*Passage for review*
Councillors at the health scrutiny meeting on the 19th were told these organisations on the STP board had no statutory mandate but that each organisation had signed up to it and volunteered to agree to work together to forward the NHS England STP plans. The STP board deals with the STP target finances and approves the transformation plans (its own plans). Yet the STP board has no accountability and is merely 'acting out' roles that are neither democratic, lawful, nor representative of the people who pay for the services they provide as individual organisations.
The STP board is in effect a QUANGO set up by NHS England in an attempt to bypass local democracy and enforce a private-public accountable care system (ACS) upon the peoples without their consent.
Those who've followed the disgraceful overruling by this government of the county objections to fracking know only too well the strategy here.

The 2012 Health & Social Care Act handed most of the NHS budget over to private GP practice commissioning groups (CCGs) handsomely rewarding those GPs with business acumen to start the NHS privatisation process in motion. Since its inception in April 2013, CCGs have tendered over a third of NHS services to the private sector, and are rationing more medicines and hospital surgery treatment every week.

Forming 'Accountable Care Systems' will only legitimise and expand on the existing rationing of healthcare treatment and services (what an ACS calls 'demand management' ) and fragment what's left of our public healthcare system into a two-tier private-public partnership accountable only to it's shareholders - the collection of healthcare organisations mentioned above.

*The task*
Extend the text about the STP board and NHS privatisation, starting after its last sentence. The rows that follow have nothing to do with this text and can be ignored.

*Given entries*

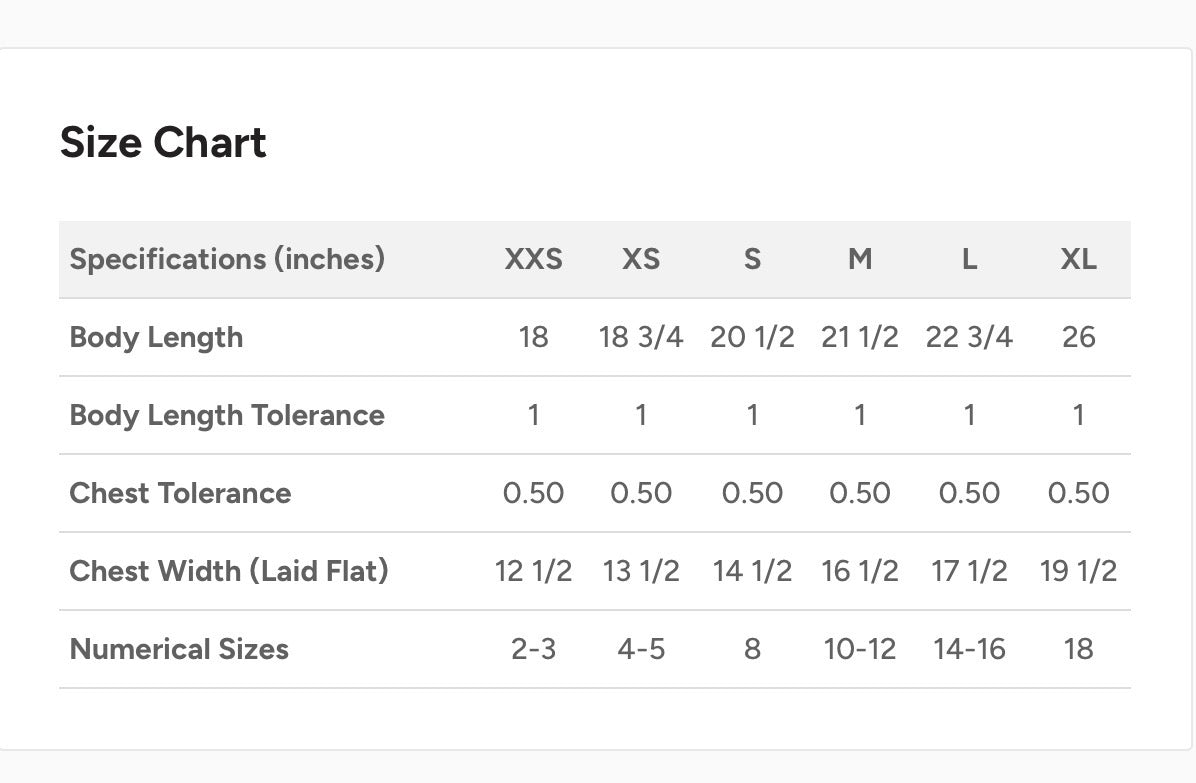
Task: Select the Specifications (inches) header cell
Action: [x=227, y=259]
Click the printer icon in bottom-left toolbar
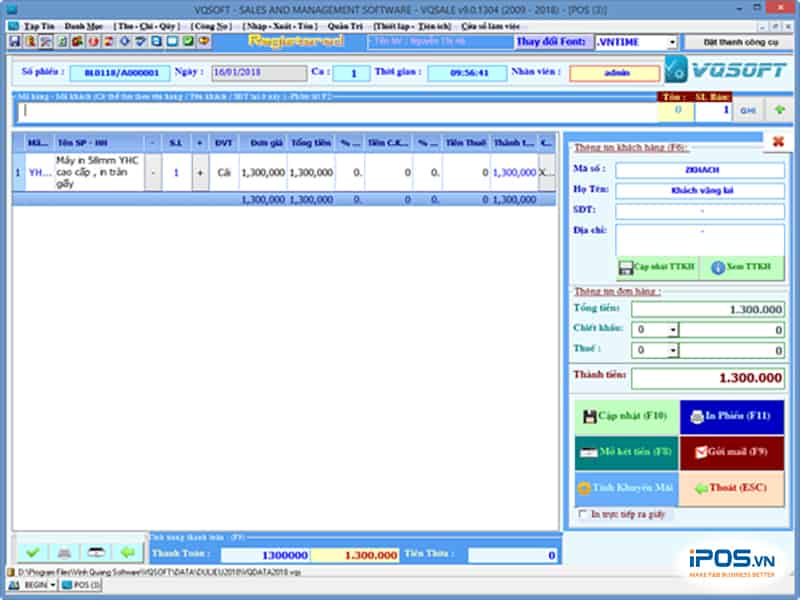 pos(64,552)
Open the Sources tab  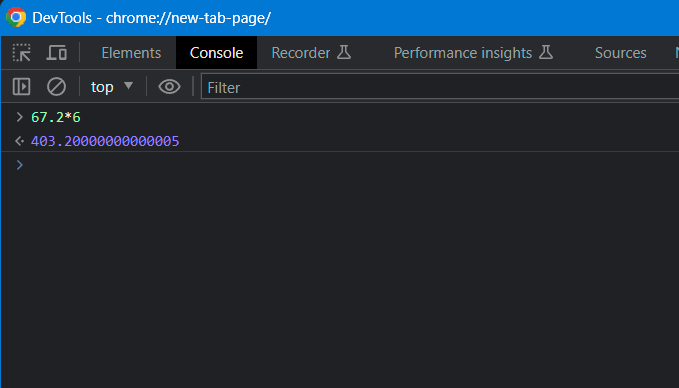tap(621, 53)
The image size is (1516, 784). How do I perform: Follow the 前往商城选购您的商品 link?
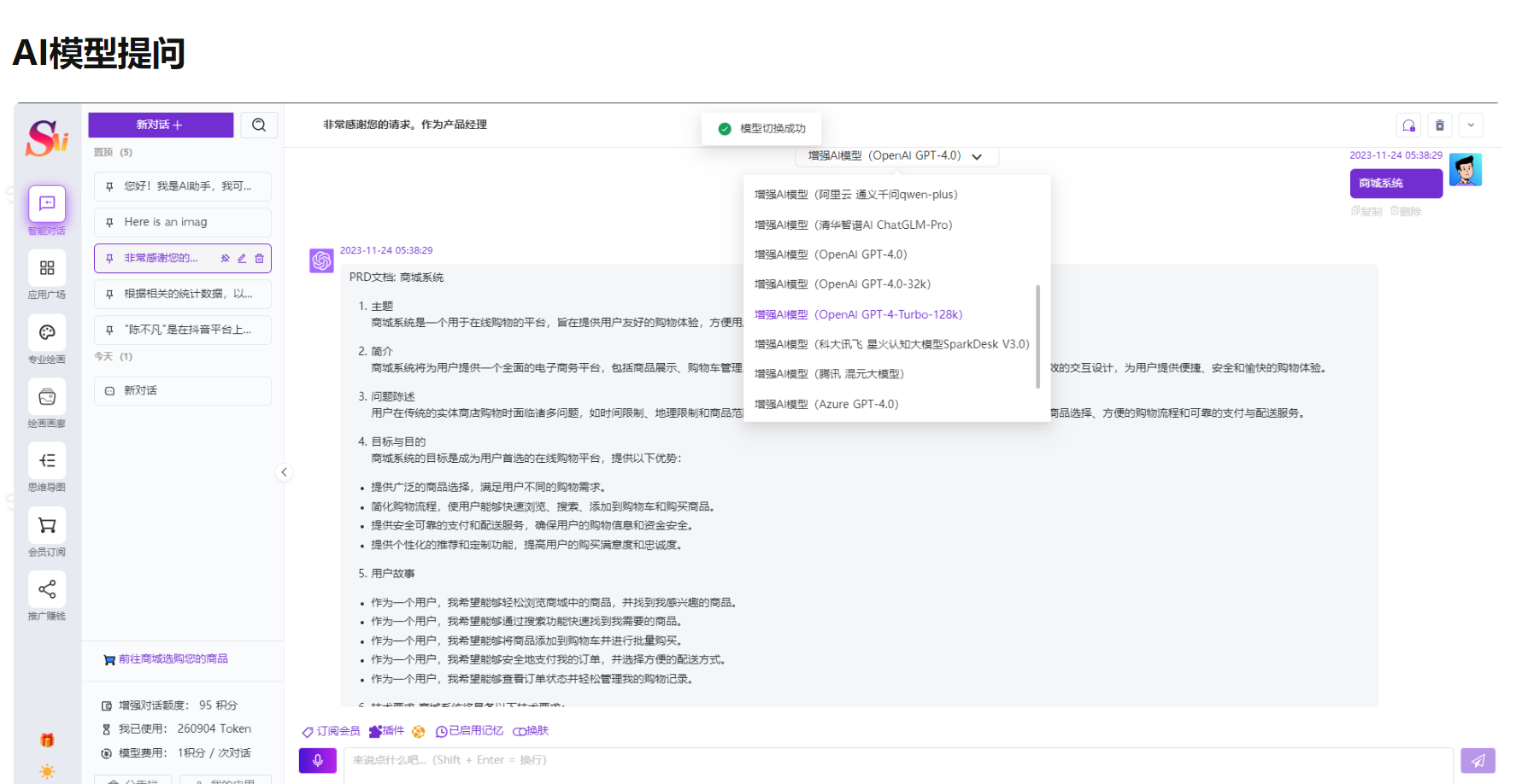click(173, 659)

*Response to the task*
Health Insurers & Accountable Care Systems (ACS)

In effect, CCGs will act as micro-insurers in the ACS with the prime incentive for the whole organisation to ensure an end-of-year surplus (profit) is made. To do this it uses a fixed capitated budget and 'demand management' to ration and withhold medicines and treatment.

Or as puts it...

ACOs/STPs don’t explain that this mean-spirited restriction of treatments and patient numbers is based on an American health insurance system variously called  managed care, health maintenance organisations or accountable care organisations. An Accountable Care Organisation (or System now also called in 2017) is accountable to the health insurance company that holds the budgets for treatments available to the population that is covered by the ACO . This is usually around 50K people - compare this with the 2k-6K population that is usually registered with a UK GP surgery. Don't be fooled by the word 'accountable' in this contect. It means counting money not BEING accountable to the public.

The health insurance company specifies what treatments are available (managed care) and which patients can access them (the ones who are cheapest to treat and who offer the best chance of financial recovery), as well as setting the overall annual population budget that the ACO has to stick to.

If the ACO comes in under budget it can keep what it hasn’t spent so there is incentive there to restrict treatment in order to maximise profit. The spin from NHS England is that this incentivises efficiency. The reality is it leads to cherry picking patients and restrictions and denial of care.  This is called ‘demand management.’ STPs and ACOs are ALL ABOUT 'Demand Management'.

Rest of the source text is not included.